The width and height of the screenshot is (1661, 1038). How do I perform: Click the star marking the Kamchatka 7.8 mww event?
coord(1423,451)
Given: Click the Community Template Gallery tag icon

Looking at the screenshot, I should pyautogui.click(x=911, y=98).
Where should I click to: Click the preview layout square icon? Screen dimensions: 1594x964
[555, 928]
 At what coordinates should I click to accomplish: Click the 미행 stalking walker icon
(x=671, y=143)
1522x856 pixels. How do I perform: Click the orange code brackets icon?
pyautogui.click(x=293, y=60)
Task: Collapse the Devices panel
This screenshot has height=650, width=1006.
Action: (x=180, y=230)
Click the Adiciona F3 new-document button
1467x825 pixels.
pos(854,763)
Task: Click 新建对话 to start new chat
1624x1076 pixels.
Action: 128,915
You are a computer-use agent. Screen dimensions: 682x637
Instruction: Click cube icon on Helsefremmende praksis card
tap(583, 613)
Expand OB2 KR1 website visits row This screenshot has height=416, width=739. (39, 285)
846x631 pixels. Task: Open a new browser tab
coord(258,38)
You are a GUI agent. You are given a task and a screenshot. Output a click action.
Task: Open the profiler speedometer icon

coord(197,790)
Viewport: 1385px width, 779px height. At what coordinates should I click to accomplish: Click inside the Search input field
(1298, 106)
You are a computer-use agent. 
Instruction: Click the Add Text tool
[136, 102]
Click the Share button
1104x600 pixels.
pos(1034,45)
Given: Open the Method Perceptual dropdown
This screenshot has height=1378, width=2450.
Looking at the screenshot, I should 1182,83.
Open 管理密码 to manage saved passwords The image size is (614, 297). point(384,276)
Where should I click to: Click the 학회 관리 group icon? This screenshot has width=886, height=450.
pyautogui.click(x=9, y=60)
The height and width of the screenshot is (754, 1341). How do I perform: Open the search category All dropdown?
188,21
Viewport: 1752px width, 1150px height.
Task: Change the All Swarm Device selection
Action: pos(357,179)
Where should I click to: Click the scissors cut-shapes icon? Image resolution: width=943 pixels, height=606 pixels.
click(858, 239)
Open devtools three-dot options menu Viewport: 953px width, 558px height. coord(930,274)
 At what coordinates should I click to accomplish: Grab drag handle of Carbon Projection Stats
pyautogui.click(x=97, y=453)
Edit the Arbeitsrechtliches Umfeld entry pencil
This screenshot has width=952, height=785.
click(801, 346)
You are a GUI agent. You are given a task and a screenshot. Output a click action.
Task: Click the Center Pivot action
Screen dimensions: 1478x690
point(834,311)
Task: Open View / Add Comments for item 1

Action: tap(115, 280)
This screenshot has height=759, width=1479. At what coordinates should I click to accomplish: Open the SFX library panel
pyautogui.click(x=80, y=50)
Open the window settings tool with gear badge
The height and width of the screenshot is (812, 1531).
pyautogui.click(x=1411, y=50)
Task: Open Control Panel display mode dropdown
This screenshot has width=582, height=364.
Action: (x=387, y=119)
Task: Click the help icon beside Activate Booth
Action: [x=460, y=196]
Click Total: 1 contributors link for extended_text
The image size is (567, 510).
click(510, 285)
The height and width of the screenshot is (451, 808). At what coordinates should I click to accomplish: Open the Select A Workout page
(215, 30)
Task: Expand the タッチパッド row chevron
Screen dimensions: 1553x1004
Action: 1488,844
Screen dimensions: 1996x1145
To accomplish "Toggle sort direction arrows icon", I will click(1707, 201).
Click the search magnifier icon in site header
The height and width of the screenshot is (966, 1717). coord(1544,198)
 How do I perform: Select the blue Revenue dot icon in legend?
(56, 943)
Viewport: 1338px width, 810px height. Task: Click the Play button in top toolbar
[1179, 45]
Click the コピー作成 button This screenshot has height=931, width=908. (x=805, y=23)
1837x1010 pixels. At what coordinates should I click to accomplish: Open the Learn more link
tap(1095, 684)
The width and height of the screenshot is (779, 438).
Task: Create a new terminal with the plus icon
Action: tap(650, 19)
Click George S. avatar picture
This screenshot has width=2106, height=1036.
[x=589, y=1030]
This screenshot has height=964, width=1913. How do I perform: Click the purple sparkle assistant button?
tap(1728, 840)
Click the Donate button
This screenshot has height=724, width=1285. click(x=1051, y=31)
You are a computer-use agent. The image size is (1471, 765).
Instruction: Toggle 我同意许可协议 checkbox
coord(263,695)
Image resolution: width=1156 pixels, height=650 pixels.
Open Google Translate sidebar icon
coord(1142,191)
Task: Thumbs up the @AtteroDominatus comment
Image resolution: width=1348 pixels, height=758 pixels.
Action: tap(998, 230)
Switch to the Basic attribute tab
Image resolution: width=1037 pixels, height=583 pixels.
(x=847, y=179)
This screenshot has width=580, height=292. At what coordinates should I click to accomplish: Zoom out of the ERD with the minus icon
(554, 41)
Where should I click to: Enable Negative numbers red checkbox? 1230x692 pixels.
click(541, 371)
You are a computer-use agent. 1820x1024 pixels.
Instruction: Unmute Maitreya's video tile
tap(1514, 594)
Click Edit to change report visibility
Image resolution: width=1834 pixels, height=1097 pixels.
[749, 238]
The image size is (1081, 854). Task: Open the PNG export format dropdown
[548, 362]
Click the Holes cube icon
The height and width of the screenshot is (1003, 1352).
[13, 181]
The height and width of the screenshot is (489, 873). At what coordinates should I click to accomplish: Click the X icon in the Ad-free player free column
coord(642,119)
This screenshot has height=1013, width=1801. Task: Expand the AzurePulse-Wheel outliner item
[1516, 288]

********

### TASK PROMPT:
All the entries above need to be repeated word for word.

### SOLUTION FOR THIS EXERCISE:
The width and height of the screenshot is (1661, 1038). How do I perform: Click the star marking the Kamchatka 7.8 mww event?
coord(1423,451)
Given: Click the Community Template Gallery tag icon

Looking at the screenshot, I should pyautogui.click(x=911, y=98).
Where should I click to: Click the preview layout square icon? Screen dimensions: 1594x964
[555, 928]
 At what coordinates should I click to accomplish: Click the 미행 stalking walker icon
(x=671, y=143)
1522x856 pixels. How do I perform: Click the orange code brackets icon?
pyautogui.click(x=293, y=60)
Task: Collapse the Devices panel
This screenshot has height=650, width=1006.
Action: (x=180, y=230)
Click the Adiciona F3 new-document button
1467x825 pixels.
pos(854,763)
Task: Click 新建对话 to start new chat
1624x1076 pixels.
Action: 128,915
You are a computer-use agent. Screen dimensions: 682x637
Instruction: Click cube icon on Helsefremmende praksis card
tap(583, 613)
Expand OB2 KR1 website visits row This screenshot has height=416, width=739. (39, 285)
846x631 pixels. Task: Open a new browser tab
coord(258,38)
You are a GUI agent. You are given a task and a screenshot. Output a click action.
Task: Open the profiler speedometer icon

coord(197,790)
Viewport: 1385px width, 779px height. At what coordinates should I click to accomplish: Click inside the Search input field
(1298, 106)
You are a computer-use agent. 
Instruction: Click the Add Text tool
[136, 102]
Click the Share button
1104x600 pixels.
pos(1034,45)
Given: Open the Method Perceptual dropdown
This screenshot has height=1378, width=2450.
Looking at the screenshot, I should 1182,83.
Open 管理密码 to manage saved passwords The image size is (614, 297). point(384,276)
Where should I click to: Click the 학회 관리 group icon? This screenshot has width=886, height=450.
pyautogui.click(x=9, y=60)
The height and width of the screenshot is (754, 1341). How do I perform: Open the search category All dropdown?
188,21
Viewport: 1752px width, 1150px height.
Task: Change the All Swarm Device selection
Action: pos(357,179)
Where should I click to: Click the scissors cut-shapes icon? Image resolution: width=943 pixels, height=606 pixels.
click(858, 239)
Open devtools three-dot options menu Viewport: 953px width, 558px height. coord(930,274)
 At what coordinates should I click to accomplish: Grab drag handle of Carbon Projection Stats
pyautogui.click(x=97, y=453)
Edit the Arbeitsrechtliches Umfeld entry pencil
This screenshot has width=952, height=785.
click(801, 346)
You are a GUI agent. You are given a task and a screenshot. Output a click action.
Task: Click the Center Pivot action
Screen dimensions: 1478x690
point(834,311)
Task: Open View / Add Comments for item 1

Action: tap(115, 280)
This screenshot has height=759, width=1479. At what coordinates should I click to accomplish: Open the SFX library panel
pyautogui.click(x=80, y=50)
Open the window settings tool with gear badge
The height and width of the screenshot is (812, 1531).
pyautogui.click(x=1411, y=50)
Task: Open Control Panel display mode dropdown
This screenshot has width=582, height=364.
Action: (x=387, y=119)
Task: Click the help icon beside Activate Booth
Action: [x=460, y=196]
Click Total: 1 contributors link for extended_text
The image size is (567, 510).
click(510, 285)
The height and width of the screenshot is (451, 808). At what coordinates should I click to accomplish: Open the Select A Workout page
(215, 30)
Task: Expand the タッチパッド row chevron
Screen dimensions: 1553x1004
Action: 1488,844
Screen dimensions: 1996x1145
To accomplish "Toggle sort direction arrows icon", I will click(1707, 201).
Click the search magnifier icon in site header
The height and width of the screenshot is (966, 1717). coord(1544,198)
 How do I perform: Select the blue Revenue dot icon in legend?
(56, 943)
Viewport: 1338px width, 810px height. Task: Click the Play button in top toolbar
[1179, 45]
Click the コピー作成 button This screenshot has height=931, width=908. (x=805, y=23)
1837x1010 pixels. At what coordinates should I click to accomplish: Open the Learn more link
tap(1095, 684)
The width and height of the screenshot is (779, 438).
Task: Create a new terminal with the plus icon
Action: tap(650, 19)
Click George S. avatar picture
This screenshot has width=2106, height=1036.
[x=589, y=1030]
This screenshot has height=964, width=1913. How do I perform: Click the purple sparkle assistant button?
tap(1728, 840)
Click the Donate button
This screenshot has height=724, width=1285. click(x=1051, y=31)
You are a computer-use agent. The image size is (1471, 765).
Instruction: Toggle 我同意许可协议 checkbox
coord(263,695)
Image resolution: width=1156 pixels, height=650 pixels.
Open Google Translate sidebar icon
coord(1142,191)
Task: Thumbs up the @AtteroDominatus comment
Image resolution: width=1348 pixels, height=758 pixels.
Action: tap(998, 230)
Switch to the Basic attribute tab
Image resolution: width=1037 pixels, height=583 pixels.
(x=847, y=179)
This screenshot has width=580, height=292. At what coordinates should I click to accomplish: Zoom out of the ERD with the minus icon
(554, 41)
Where should I click to: Enable Negative numbers red checkbox? 1230x692 pixels.
click(541, 371)
You are a computer-use agent. 1820x1024 pixels.
Instruction: Unmute Maitreya's video tile
tap(1514, 594)
Click Edit to change report visibility
Image resolution: width=1834 pixels, height=1097 pixels.
[749, 238]
The image size is (1081, 854). Task: Open the PNG export format dropdown
[548, 362]
Click the Holes cube icon
The height and width of the screenshot is (1003, 1352).
[13, 181]
The height and width of the screenshot is (489, 873). At what coordinates should I click to accomplish: Click the X icon in the Ad-free player free column
coord(642,119)
This screenshot has height=1013, width=1801. Task: Expand the AzurePulse-Wheel outliner item
[1516, 288]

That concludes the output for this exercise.